◆ WHAT YOU SHOULD DO ◆
Reproduce the material verbatim, beginning at the line that contains "Given: Focus the Citation option 1 text box" (that line included) and continuing through the end of the material.

◆ MATERIAL FOR THE TASK ◆
↓

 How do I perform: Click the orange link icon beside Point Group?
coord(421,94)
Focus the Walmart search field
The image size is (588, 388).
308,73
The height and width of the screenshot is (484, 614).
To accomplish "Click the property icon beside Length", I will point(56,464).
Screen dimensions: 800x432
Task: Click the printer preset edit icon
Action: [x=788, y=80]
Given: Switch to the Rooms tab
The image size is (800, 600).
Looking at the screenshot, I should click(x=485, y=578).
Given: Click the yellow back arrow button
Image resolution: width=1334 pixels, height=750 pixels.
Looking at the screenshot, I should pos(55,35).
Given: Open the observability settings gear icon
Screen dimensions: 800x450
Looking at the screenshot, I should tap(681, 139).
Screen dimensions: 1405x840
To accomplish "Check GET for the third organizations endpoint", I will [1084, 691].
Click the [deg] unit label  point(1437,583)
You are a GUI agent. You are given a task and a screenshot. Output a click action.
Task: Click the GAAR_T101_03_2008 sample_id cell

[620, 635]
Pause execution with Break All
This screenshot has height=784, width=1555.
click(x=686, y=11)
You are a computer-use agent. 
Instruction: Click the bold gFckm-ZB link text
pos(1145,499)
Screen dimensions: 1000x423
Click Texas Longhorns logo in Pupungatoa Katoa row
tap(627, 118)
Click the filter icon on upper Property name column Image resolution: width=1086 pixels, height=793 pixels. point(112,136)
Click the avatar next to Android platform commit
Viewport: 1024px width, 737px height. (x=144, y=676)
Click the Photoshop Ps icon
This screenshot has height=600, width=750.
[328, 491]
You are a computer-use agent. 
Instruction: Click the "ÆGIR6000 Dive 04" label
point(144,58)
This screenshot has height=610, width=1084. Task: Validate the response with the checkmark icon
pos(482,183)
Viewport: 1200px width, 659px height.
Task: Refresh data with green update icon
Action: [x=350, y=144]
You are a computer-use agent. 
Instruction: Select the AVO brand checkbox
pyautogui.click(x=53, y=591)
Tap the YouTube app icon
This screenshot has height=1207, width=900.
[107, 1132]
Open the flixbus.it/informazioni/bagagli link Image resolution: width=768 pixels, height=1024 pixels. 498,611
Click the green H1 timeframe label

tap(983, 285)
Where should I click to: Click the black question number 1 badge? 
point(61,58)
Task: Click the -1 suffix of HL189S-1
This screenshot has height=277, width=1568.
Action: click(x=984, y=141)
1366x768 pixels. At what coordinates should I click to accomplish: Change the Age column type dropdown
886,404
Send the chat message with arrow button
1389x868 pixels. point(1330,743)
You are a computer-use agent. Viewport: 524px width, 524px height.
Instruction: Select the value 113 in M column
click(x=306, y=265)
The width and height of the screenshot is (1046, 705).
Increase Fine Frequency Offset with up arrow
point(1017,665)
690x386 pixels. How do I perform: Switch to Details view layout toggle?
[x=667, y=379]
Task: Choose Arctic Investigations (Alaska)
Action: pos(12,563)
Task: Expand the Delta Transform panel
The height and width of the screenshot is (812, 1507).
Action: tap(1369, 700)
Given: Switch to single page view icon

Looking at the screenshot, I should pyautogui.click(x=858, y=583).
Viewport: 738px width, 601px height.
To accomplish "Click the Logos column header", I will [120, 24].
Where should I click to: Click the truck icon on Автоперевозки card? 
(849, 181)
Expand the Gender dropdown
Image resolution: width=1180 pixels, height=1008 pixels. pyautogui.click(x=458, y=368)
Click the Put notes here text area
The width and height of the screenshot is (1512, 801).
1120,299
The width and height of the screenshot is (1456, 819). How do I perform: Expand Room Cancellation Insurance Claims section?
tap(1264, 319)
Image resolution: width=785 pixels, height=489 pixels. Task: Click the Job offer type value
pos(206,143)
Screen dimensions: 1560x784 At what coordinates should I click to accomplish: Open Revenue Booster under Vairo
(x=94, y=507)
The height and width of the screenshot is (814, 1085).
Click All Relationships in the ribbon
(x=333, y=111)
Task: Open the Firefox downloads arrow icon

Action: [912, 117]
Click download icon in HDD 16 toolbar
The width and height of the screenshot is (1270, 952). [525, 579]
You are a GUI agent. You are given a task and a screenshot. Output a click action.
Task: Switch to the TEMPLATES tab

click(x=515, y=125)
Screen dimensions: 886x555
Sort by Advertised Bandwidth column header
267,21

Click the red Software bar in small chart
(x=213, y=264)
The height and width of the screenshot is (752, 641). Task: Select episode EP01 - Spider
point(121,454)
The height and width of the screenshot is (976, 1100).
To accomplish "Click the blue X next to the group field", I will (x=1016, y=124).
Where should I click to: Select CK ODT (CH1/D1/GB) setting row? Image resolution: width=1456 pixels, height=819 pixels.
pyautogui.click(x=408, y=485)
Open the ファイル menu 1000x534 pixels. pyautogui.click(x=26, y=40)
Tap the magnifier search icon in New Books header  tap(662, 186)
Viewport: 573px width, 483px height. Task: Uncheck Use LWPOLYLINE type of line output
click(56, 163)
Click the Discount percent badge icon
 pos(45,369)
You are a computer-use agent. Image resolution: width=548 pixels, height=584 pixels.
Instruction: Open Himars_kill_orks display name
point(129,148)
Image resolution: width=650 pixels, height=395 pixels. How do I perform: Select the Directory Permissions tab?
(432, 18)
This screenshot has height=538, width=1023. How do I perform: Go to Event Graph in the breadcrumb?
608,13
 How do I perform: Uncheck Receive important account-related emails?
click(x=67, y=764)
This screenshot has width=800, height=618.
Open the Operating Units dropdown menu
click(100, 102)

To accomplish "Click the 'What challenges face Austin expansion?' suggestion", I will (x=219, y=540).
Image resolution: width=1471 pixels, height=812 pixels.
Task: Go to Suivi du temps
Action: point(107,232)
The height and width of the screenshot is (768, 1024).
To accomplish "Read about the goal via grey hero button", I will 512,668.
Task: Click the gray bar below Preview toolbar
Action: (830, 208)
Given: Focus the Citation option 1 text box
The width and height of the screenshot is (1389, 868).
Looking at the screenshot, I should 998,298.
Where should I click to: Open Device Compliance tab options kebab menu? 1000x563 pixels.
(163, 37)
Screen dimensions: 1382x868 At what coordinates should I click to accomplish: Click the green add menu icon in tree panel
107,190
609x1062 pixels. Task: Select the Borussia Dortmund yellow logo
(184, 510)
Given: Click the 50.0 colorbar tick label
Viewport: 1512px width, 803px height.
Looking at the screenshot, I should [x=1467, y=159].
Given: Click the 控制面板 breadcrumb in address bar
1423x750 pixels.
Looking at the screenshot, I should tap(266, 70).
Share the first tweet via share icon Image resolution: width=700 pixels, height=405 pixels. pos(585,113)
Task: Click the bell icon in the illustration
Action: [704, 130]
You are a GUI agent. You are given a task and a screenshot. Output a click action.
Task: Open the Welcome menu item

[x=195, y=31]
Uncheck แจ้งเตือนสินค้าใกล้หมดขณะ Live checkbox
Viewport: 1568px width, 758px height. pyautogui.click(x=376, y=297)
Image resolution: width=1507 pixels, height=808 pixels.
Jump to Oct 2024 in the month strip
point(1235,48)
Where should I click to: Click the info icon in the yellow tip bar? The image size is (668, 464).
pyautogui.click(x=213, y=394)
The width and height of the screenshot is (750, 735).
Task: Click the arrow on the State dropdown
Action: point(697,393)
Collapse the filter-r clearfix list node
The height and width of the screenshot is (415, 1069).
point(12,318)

↑

◆ RIGHT ANSWER ◆
Given: Focus the Citation option 1 text box
The width and height of the screenshot is (1389, 868).
Looking at the screenshot, I should 998,298.
Where should I click to: Open Device Compliance tab options kebab menu? 1000x563 pixels.
(163, 37)
Screen dimensions: 1382x868 At what coordinates should I click to accomplish: Click the green add menu icon in tree panel
107,190
609x1062 pixels. Task: Select the Borussia Dortmund yellow logo
(184, 510)
Given: Click the 50.0 colorbar tick label
Viewport: 1512px width, 803px height.
Looking at the screenshot, I should [x=1467, y=159].
Given: Click the 控制面板 breadcrumb in address bar
1423x750 pixels.
Looking at the screenshot, I should tap(266, 70).
Share the first tweet via share icon Image resolution: width=700 pixels, height=405 pixels. pos(585,113)
Task: Click the bell icon in the illustration
Action: [704, 130]
You are a GUI agent. You are given a task and a screenshot. Output a click action.
Task: Open the Welcome menu item

[x=195, y=31]
Uncheck แจ้งเตือนสินค้าใกล้หมดขณะ Live checkbox
Viewport: 1568px width, 758px height. pyautogui.click(x=376, y=297)
Image resolution: width=1507 pixels, height=808 pixels.
Jump to Oct 2024 in the month strip
point(1235,48)
Where should I click to: Click the info icon in the yellow tip bar? The image size is (668, 464).
pyautogui.click(x=213, y=394)
The width and height of the screenshot is (750, 735).
Task: Click the arrow on the State dropdown
Action: point(697,393)
Collapse the filter-r clearfix list node
The height and width of the screenshot is (415, 1069).
point(12,318)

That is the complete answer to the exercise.